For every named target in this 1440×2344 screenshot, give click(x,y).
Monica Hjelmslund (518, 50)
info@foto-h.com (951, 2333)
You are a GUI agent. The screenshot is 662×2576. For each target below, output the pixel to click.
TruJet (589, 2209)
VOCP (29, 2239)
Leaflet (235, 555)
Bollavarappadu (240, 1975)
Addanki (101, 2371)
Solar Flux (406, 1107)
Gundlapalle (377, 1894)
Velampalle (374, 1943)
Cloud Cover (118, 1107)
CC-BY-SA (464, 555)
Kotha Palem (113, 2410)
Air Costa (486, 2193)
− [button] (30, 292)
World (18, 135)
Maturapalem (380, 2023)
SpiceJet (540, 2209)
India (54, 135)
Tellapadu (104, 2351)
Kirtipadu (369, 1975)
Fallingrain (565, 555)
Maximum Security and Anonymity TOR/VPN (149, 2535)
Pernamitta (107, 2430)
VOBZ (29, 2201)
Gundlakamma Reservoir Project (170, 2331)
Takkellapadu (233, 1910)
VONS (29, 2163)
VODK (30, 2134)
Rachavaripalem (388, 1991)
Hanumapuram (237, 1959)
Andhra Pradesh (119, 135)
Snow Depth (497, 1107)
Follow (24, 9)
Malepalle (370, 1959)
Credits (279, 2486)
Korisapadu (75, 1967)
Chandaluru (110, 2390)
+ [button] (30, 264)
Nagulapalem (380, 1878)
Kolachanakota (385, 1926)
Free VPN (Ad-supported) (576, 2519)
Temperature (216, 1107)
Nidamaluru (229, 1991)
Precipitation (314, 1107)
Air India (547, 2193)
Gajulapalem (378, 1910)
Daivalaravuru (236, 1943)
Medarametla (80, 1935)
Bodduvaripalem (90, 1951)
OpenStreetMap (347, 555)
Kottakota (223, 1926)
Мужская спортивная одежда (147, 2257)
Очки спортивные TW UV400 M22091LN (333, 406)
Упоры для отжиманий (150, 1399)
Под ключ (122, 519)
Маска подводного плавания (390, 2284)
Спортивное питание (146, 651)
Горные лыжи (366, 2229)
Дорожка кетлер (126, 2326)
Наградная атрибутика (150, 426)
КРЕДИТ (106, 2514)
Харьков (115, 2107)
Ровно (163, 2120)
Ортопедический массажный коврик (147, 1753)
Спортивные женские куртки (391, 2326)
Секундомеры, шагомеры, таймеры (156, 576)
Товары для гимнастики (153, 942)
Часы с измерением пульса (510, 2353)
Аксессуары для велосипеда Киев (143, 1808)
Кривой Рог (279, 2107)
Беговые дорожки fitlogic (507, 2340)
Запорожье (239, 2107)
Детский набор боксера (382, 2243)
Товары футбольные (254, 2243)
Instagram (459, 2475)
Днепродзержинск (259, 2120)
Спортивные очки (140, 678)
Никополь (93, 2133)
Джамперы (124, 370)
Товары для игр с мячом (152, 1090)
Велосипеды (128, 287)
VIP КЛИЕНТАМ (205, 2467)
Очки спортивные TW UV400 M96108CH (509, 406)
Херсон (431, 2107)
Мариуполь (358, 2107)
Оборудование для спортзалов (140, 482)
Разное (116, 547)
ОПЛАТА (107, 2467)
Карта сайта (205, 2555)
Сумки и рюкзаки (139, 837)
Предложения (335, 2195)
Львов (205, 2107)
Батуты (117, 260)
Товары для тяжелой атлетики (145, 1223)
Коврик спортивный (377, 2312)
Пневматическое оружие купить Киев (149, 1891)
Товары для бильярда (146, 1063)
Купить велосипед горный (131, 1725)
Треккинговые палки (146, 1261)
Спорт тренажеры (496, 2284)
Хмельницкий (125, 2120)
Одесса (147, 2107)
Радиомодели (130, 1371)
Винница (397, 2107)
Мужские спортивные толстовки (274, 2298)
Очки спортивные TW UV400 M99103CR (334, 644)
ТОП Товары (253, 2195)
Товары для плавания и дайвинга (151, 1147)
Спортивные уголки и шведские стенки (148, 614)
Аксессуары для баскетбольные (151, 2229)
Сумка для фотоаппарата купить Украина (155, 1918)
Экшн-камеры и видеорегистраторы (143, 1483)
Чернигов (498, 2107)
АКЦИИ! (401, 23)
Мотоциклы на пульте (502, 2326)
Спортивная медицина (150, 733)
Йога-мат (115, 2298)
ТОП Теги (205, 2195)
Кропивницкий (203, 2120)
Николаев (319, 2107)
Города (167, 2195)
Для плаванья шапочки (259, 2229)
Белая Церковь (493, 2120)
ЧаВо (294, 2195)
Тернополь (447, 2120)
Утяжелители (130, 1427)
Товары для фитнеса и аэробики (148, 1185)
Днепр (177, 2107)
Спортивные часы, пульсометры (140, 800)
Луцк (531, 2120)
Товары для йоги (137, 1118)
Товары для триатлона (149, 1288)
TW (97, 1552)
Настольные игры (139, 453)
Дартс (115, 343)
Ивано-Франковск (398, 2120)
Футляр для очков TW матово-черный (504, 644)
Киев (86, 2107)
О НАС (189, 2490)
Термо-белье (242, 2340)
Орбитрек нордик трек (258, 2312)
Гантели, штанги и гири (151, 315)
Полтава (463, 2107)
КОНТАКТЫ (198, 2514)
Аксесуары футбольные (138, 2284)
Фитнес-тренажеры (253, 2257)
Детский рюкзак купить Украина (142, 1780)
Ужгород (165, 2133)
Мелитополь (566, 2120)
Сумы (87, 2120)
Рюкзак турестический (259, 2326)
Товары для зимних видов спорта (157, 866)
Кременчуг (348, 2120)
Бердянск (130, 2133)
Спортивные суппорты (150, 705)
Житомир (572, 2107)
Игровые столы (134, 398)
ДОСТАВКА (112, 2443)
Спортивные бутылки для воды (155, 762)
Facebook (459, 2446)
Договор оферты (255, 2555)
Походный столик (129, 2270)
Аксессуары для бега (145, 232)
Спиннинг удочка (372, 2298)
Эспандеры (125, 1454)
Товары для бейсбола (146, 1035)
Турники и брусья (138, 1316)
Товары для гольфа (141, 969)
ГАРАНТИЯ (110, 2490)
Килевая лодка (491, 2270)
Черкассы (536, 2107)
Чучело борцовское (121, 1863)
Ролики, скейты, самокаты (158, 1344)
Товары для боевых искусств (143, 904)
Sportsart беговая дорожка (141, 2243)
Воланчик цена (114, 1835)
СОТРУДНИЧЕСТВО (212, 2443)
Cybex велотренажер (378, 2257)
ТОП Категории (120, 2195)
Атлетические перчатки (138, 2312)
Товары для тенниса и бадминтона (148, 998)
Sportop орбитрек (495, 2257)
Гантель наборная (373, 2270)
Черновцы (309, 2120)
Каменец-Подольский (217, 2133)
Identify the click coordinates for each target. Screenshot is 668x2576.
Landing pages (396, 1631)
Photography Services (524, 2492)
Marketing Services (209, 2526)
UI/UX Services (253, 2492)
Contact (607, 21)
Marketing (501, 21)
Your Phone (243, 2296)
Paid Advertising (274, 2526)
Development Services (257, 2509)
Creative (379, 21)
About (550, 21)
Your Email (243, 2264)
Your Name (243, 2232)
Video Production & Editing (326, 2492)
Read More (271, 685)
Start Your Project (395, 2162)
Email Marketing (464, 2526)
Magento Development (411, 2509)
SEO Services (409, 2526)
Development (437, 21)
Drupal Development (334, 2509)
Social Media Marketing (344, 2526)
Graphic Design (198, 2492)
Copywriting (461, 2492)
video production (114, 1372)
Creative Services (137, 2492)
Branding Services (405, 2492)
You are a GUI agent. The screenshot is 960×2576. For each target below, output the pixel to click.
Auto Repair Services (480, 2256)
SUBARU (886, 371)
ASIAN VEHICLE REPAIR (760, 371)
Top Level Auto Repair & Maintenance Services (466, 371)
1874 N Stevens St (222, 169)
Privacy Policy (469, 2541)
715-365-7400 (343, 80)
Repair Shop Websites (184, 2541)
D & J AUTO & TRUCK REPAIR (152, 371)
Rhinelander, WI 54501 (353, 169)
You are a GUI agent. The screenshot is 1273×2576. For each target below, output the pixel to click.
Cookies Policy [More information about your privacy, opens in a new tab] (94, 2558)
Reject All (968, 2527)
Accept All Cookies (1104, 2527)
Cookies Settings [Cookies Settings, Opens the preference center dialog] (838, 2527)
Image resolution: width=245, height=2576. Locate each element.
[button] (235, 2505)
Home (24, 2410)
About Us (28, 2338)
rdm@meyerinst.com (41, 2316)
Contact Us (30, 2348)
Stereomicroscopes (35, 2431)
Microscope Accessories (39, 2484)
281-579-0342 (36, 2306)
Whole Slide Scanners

######

_What needs to be done_
Scale the material from the line with "Rhinelander, WI 54501 (353, 169)" to the line with "Reject All (968, 2527)", both included: repeat every line, requests too, but multiply each answer coordinate by 1.45 and round to whole numbers, with halves rounded up. Leave all numbers in the requests unchanged.

_Correct answer_
Rhinelander, WI 54501 (512, 245)
You are a GUI agent. The screenshot is 1273×2576. For each target below, output the pixel to click.
Cookies Policy [More information about your privacy, opens in a new tab] (136, 3709)
Reject All (1404, 3664)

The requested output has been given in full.